BC will be configured with a hard coded KeyCredential. This KeyCredential will have the global permission to translate permission flags in BC (sheet_booking) to the new format (booking.get, booking.set per unit) and save those to the azure system database.

When exiting backoffice in BC, BC will fire a request to a marc endpoint /permissions/translate containing:

• systemname
• User[]
• ResultDivisions[] from the booking system.

The User object contains:

{
    CaspecoIDUsername: "caspecoid username",
    Flags: ["sheet_booking"],
    Units: ["unit1"],
    Station: ["Station1"]
}

Resultdivision:

{
    Id: 123,
    OldUnitId: 123
}

Users in BC have to be linked/configured to a caspecoID, e.g. by the username of the a caspecoID (this might be an email or personalID).
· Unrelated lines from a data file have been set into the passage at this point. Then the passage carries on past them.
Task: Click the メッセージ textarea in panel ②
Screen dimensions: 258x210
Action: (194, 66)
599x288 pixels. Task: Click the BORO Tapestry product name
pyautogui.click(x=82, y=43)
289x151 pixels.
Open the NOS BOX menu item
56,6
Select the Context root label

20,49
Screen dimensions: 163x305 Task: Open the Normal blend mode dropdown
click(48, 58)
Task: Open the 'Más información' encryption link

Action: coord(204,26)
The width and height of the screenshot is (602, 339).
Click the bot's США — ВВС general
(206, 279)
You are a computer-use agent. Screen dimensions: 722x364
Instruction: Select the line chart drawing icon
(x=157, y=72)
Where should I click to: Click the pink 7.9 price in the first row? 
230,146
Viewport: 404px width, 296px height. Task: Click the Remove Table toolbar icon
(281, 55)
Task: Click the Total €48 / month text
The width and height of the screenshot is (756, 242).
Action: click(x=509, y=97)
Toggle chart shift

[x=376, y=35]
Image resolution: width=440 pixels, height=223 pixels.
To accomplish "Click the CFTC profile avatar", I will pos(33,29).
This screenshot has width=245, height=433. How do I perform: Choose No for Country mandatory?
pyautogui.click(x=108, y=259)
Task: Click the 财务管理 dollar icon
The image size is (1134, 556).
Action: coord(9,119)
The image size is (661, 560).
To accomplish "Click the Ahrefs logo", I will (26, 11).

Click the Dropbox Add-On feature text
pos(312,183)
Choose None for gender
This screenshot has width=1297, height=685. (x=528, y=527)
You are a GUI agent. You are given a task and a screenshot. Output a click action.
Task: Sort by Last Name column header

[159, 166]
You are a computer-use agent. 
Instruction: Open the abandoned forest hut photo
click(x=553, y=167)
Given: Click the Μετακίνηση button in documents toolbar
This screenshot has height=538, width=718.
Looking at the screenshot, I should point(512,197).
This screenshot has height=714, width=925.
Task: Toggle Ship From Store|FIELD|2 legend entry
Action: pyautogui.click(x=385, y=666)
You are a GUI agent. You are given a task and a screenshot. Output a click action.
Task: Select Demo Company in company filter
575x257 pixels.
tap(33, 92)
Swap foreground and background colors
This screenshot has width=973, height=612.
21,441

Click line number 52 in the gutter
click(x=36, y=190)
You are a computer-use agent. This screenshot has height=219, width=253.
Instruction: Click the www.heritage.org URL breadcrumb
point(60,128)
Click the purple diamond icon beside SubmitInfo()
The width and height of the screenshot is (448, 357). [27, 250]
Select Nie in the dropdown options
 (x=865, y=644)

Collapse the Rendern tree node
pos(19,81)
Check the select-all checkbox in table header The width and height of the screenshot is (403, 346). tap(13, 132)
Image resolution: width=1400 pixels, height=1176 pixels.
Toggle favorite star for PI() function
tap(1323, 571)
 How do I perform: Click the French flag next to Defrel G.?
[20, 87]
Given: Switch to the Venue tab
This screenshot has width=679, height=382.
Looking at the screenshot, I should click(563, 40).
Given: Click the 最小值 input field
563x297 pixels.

The endpoint will then transform all permisisons into the new format and save them.

We also need to transform units & stations to the new format What is the new format? How do we map old units & stations to the new format? Proposal: We don't. During the transform we build a "legacy" tree, where the keys are not "new" unit id's, but instead ResultDivionsId (since that is what bookings are coupled too).

The request to /permissions/translate should probably be signed by a hash + secret + datetime, so that even if someone see the request, it will be very hard to replicate or create malicious requests

[abergs]

We should let CAPISCE send that request since the client (BC) cannot be trusted to have any secrets.